**Aim of the exercise:** Copy out every line of the records below that contains the string "accomplish".

** start of Material for this exercise **

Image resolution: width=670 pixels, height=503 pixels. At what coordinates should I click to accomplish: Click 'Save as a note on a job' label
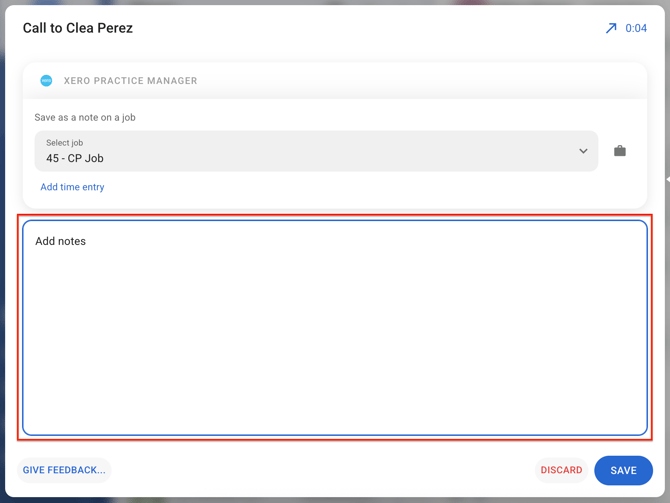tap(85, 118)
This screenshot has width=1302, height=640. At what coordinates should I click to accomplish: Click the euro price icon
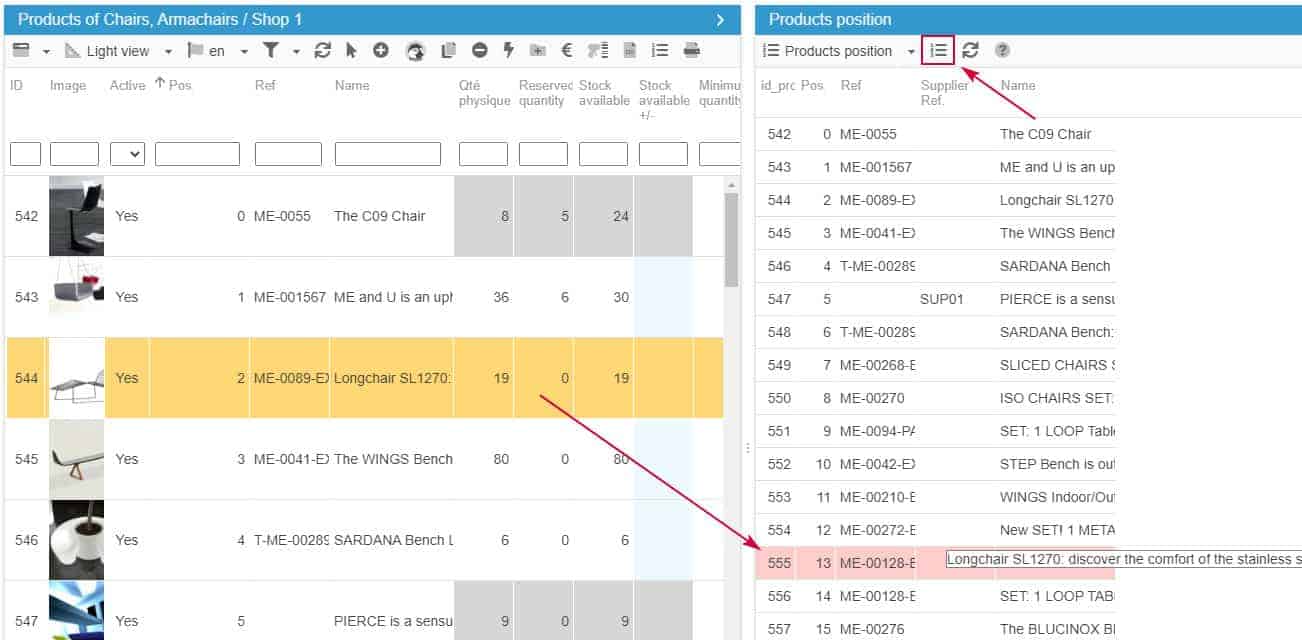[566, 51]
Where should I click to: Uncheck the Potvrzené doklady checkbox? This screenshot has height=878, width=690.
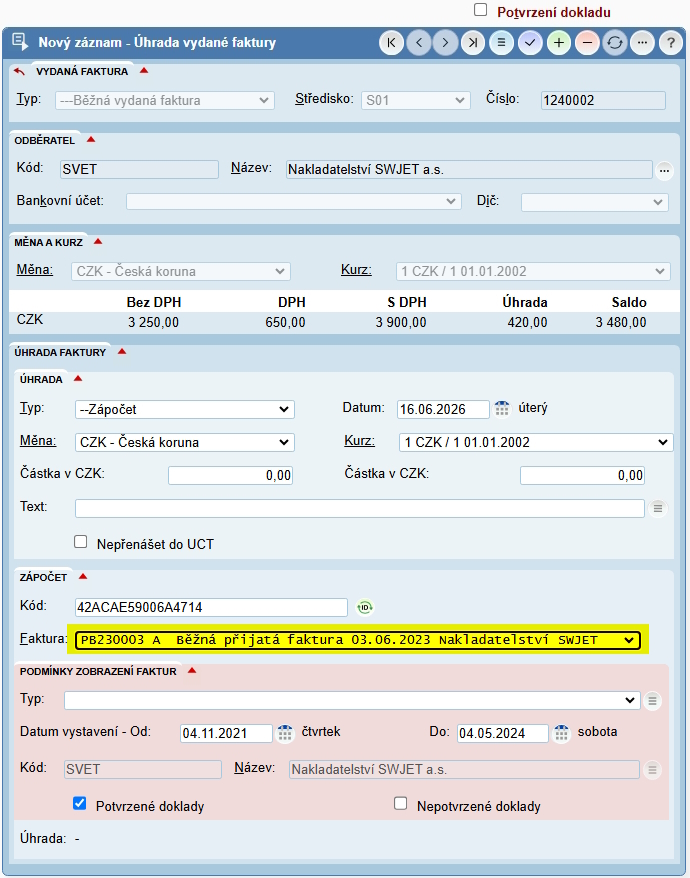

** end of Material for this exercise **

**Solution to this exercise:**
Image resolution: width=670 pixels, height=503 pixels. At what coordinates should I click to accomplish: Click 'Save as a note on a job' label
This screenshot has width=1302, height=640. At what coordinates should I click to accomplish: Click the euro price icon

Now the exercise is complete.